On our captive and spring return transducers the armature assembly is guided using low friction bearings again with very low wear and extremely long life.

Where waterproof LVDTs are needed the case and inner tube are welded together between end caps and a suitable submersible electrical termination so that the coils and the electronics are hermetically sealed between the stainless steel tubes. This is because the magnetic principle of operation means that the core only needs to be inside the transducer for the LVDT to work, it´s even OK for suitable fluids to fill the inner tubes of a submersible LVDT.

So a robust housing, solid and stable winding, very few internal connections and no electrical contact across the sensing element means that LVDTs are about the most robust and reliable displacement sensor available.

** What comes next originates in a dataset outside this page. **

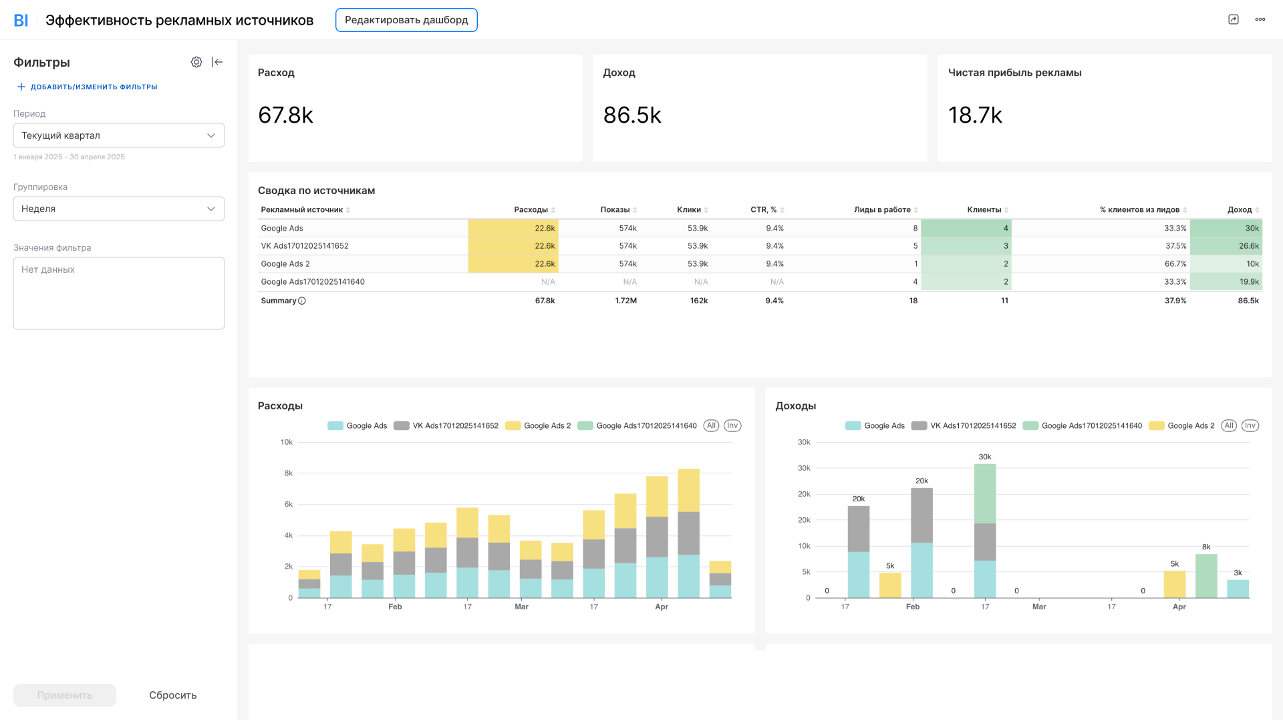Sort table by Клиенты column
Image resolution: width=1283 pixels, height=720 pixels.
[x=987, y=210]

What is the resolution of an LVDT

The resolution of an unguided LVDT is infinite! We have had customers who have told us that they can detect the vibration of traffic passing in the street outside.

The limiting factor to the resolution of an LVDT is the guide bearings and the signal conditioning electronics. The bearings typically create a resolution of a couple of thousandths of a millimetre (less in the case of gauging transducers). The signal conditioning electronics will have a small ripple but this is at quite a high frequency and so of most applications it won´t even be noticed.

How accurate is an LVDT

Accuracy in the context of this definition is the sum of the errors due to Hysteresis, Repeatability and Linearity.

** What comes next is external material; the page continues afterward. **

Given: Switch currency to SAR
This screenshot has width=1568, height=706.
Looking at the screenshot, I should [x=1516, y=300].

Hysteresis is a measure of the ability of a sensor to return to a starting value after a full scale value is applied then removed. For an unguided LVDT this is zero, there is no error due to Hysteresis.

Repeatability is a measure of the ability of a sensor to give the same output when the sensor is repeatedly retuned to the same position. For an unguided LVDT there is zero repeatability error although on spring and captive types a small (<0.003mm) error may be introduced by the bearings.

Linearity Error is a measure of the difference between a perfectly linear output and the actual output of the sensor. In a perfect sensor, a graph of the output across the full scale range of a sensor would be a straight line. The Linearity Error is a measure of the difference between this perfect output and the actual output curve of the sensor. Because we believe that it is the most representative we use the BFSL (Best Fit Straight Line) or Least Squares method of linearity calculation. For most (but not all) of our sensors the standard error is ±0.5% of full scale with options on many sensors of ±0.25% and ±0.1% of full scale. The individual product pages for our sensors detail the standard linearity error for the sensor and the options available.

Because the Linearity Error of an LVDT is very repeatable (so the errors are always the same) it is possible to use external correction of the output to give even higher accuracy.